長崎市城山町1丁目の2階建ての一軒家に母、叔母とその3人の娘らと暮らしていた。私は当時8歳、城山国民学校の3年生だった。1941年に父が亡くなり、2歳年下の妹は浜口町の親類の養女になった。
8月9日は、隣の家の同じ年ごろの姉妹と、近くの梅の木の下で遊んでいた。飛行機が飛んできたので見上げると何やら黒い物体を落としたのが見えた。ピカッと光ったと思った瞬間、3人とも爆風で吹き飛ばされ、梅の木の下敷きになった。
どうにか脱出し山手に逃げたが、気付くと右半身に大やけどを負っていた。一晩を過ごし、自宅近くの防空壕(ごう)にたどり着いたところで動けなくなった。壕内で姉妹の一人が亡くなった。

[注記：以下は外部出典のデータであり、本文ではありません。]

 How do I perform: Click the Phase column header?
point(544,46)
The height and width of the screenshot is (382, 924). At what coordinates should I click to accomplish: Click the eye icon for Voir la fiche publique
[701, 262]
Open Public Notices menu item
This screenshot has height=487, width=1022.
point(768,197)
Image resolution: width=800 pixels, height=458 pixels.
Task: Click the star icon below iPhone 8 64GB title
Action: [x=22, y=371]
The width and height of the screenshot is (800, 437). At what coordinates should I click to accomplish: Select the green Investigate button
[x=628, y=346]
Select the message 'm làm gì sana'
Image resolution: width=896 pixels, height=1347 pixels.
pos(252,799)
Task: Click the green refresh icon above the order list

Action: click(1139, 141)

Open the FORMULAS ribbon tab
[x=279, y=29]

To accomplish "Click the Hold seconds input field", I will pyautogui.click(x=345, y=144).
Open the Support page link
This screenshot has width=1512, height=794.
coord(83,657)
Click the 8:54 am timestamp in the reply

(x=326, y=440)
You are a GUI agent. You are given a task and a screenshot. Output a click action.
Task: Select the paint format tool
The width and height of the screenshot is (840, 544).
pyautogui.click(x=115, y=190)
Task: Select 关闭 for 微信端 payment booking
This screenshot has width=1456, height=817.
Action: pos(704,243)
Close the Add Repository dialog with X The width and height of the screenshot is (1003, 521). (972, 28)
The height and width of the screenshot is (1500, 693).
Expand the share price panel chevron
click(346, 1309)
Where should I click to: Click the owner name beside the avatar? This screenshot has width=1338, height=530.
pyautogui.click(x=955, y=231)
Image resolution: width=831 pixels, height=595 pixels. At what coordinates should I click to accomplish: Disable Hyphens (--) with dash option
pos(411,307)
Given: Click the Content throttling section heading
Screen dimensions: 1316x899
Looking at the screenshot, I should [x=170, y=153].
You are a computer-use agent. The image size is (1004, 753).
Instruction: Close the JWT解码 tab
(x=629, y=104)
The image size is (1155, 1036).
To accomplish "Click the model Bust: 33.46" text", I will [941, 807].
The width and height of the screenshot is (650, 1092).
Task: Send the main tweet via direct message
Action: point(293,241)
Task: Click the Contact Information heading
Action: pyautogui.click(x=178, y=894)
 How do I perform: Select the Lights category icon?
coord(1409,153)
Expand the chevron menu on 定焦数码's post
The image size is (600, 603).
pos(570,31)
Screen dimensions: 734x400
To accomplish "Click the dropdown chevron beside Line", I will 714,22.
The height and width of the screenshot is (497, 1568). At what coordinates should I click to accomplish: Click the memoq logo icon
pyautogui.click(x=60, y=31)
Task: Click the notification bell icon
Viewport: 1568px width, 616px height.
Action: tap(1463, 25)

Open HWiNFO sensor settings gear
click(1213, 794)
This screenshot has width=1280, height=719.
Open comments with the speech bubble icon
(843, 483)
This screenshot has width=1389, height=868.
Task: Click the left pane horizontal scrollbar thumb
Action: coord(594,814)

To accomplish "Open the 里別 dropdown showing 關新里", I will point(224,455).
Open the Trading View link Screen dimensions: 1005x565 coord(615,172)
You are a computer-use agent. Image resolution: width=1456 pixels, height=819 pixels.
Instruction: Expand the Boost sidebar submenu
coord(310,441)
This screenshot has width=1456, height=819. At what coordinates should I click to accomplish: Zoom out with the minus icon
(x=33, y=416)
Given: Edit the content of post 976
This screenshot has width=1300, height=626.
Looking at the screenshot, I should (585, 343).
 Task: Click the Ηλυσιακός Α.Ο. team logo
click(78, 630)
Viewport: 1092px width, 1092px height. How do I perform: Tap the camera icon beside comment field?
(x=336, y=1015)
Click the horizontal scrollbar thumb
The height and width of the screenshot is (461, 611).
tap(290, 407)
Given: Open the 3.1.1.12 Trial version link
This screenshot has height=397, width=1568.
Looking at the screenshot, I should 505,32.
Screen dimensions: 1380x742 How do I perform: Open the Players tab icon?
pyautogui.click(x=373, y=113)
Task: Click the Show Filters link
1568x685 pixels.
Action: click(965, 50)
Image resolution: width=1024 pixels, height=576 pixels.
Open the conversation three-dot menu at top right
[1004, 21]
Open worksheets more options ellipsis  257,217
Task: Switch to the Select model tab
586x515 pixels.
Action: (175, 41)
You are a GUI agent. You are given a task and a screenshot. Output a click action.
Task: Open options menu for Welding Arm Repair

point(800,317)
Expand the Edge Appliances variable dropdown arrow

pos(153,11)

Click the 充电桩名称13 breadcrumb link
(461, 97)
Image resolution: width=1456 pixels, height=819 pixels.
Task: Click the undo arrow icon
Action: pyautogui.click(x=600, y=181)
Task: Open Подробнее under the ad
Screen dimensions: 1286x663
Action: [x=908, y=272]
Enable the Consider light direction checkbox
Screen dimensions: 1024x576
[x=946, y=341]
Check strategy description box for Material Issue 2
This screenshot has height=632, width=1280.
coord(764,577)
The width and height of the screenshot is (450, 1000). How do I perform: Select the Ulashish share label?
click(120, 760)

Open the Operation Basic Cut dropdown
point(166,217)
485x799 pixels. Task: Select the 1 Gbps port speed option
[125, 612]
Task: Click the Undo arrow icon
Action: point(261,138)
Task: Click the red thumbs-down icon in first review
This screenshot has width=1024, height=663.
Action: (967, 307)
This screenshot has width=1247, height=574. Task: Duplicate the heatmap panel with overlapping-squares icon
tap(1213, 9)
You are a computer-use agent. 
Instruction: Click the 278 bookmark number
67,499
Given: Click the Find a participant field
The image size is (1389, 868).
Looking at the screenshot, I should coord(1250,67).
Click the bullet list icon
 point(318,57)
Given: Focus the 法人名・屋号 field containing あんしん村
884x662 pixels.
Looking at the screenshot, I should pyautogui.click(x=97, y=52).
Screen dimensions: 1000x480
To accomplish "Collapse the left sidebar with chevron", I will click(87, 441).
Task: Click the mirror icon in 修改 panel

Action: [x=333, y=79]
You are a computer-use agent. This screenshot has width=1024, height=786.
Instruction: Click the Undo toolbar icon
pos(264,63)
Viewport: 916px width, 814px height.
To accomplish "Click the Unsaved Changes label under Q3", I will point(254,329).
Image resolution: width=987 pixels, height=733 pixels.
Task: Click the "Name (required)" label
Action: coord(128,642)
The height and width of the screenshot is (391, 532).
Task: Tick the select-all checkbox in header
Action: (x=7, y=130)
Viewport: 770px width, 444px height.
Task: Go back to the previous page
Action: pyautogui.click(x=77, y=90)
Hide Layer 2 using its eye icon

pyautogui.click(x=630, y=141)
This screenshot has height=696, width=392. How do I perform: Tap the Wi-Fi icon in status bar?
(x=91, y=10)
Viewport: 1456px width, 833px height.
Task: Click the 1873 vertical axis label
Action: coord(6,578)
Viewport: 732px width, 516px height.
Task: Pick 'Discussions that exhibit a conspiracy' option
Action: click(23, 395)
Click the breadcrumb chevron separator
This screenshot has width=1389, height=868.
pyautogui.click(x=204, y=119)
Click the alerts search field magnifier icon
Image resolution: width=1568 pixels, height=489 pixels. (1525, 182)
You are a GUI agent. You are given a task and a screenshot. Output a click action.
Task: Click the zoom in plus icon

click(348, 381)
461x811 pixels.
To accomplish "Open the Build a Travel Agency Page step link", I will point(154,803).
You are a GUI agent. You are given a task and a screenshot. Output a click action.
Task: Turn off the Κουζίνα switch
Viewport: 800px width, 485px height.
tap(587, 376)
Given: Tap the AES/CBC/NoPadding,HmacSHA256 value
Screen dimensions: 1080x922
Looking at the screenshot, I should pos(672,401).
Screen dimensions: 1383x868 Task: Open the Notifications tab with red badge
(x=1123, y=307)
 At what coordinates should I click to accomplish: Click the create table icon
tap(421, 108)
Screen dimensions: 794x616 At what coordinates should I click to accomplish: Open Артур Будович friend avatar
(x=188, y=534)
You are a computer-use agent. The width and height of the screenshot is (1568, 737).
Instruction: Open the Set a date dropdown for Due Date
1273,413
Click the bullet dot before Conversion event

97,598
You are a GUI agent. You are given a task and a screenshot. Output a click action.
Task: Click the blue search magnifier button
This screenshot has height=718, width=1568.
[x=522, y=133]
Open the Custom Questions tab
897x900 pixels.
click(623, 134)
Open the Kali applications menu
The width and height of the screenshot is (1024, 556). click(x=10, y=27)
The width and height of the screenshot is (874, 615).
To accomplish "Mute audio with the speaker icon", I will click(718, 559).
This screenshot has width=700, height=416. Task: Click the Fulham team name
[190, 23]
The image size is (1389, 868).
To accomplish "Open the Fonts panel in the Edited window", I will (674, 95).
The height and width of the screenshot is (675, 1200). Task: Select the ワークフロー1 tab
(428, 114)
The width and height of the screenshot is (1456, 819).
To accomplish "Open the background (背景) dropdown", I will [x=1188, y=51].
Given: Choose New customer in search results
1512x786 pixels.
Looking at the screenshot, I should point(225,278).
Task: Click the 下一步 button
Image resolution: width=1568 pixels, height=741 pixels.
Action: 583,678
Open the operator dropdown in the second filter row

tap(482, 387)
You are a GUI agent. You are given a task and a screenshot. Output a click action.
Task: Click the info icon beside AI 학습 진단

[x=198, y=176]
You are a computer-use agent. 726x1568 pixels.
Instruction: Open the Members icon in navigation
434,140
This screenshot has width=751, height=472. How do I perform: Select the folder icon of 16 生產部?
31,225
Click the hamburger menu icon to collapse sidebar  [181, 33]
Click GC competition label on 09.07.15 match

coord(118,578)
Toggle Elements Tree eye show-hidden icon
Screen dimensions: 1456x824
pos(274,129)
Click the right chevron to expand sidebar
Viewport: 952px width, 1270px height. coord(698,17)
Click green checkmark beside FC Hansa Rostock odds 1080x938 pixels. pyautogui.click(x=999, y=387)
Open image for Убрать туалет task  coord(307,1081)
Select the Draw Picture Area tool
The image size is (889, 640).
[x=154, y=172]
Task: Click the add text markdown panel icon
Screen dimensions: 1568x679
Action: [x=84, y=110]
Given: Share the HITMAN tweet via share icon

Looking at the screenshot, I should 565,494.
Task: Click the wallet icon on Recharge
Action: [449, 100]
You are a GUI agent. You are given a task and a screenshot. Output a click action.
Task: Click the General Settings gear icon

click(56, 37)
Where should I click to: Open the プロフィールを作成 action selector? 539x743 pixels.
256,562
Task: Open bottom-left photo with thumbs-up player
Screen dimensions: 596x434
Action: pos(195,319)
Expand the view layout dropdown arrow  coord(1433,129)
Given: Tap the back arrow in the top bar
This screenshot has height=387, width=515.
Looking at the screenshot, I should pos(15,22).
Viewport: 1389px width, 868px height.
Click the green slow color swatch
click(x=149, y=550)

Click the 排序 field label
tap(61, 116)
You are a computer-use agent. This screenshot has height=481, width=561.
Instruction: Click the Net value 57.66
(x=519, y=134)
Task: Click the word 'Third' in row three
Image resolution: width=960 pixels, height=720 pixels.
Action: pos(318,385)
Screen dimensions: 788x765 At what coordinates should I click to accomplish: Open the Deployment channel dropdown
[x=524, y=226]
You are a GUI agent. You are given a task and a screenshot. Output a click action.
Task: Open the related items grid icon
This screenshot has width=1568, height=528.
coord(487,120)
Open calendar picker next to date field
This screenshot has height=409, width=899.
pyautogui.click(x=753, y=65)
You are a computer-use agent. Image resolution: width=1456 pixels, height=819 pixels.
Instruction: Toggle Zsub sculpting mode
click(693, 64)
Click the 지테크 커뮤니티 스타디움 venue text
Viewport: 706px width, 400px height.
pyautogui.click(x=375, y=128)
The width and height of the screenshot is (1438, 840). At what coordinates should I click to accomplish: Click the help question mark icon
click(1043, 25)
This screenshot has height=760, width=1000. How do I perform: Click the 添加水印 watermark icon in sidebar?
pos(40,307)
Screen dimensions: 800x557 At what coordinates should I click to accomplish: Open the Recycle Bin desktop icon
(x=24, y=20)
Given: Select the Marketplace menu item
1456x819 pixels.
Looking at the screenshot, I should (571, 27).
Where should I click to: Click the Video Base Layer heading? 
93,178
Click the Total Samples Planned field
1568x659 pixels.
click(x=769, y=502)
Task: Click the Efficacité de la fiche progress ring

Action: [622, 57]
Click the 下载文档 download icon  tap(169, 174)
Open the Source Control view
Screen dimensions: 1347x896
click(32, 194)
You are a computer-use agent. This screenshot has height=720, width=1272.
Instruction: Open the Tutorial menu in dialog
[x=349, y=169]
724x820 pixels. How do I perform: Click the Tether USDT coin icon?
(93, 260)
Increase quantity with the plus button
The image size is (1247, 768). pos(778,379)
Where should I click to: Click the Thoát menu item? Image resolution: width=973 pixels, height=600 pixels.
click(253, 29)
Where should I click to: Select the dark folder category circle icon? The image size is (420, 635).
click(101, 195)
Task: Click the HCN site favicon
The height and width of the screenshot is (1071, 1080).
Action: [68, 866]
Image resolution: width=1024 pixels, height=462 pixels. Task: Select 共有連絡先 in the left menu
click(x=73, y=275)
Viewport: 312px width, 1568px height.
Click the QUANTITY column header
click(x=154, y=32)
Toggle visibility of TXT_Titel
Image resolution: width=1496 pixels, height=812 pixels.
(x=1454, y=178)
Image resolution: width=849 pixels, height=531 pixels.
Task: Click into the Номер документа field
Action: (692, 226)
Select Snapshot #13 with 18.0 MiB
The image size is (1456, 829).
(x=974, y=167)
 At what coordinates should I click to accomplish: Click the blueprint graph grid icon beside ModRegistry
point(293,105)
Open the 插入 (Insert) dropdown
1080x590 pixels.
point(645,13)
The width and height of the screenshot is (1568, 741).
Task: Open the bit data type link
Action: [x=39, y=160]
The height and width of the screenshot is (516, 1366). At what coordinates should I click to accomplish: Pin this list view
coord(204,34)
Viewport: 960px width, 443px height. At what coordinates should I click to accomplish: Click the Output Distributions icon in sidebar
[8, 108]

三菱長崎製鋼所(茂里町)で働いていた母は体にガラスの破片が刺さり長与の救護所に運ばれたが翌日、子どもが心配で長崎に戻った。浜口町の親類宅は灰じんに帰し、母は妹の遺骨代わりに焼け跡の土を容器に入れて持ち帰った。
自宅の外で洗濯物を干していた叔母は全身に大やけど。母らは叔母や私をリヤカーに乗せ、新興善国民学校の救護所へと向かった。
救護所はけが人であふれ、足の踏み場もなかった。叔母のやけどはひどく、傷口をはい回るうじ虫を母が小枝で取り除いた。叔母が亡くなり、母が火葬をして戻ったところ、叔母の一番下の娘が息を引き取った。次から次に亡くなっていく。まさに地獄だった。
数日後、五島・久賀島の伯父宅に身を寄せることに。私はほとんど意識がなかった。「苦しい」とうわ言のようにうめいていたという。寝たきりの生活が続いたが、しばらくして尻の辺りの腫れ上がった部分からうみのようなものが一気に流れ出した。「原爆のガスがたまっていたのだろう」と母は後日、話していた。今でも傷口の痕がくぼんでいる。
<私の願い>
母は戦後、出征していた叔母の夫と再婚。4人の弟妹が生まれたが、1956年に原爆症で亡くなった。義父も壊疽(えそ)で両足を膝上から切断し、働けない体になった。 戦争はいろんなものを奪ってしまう。子や孫、ひ孫に私と同じような思いをさせたくない。平和な時代が続いてほしい。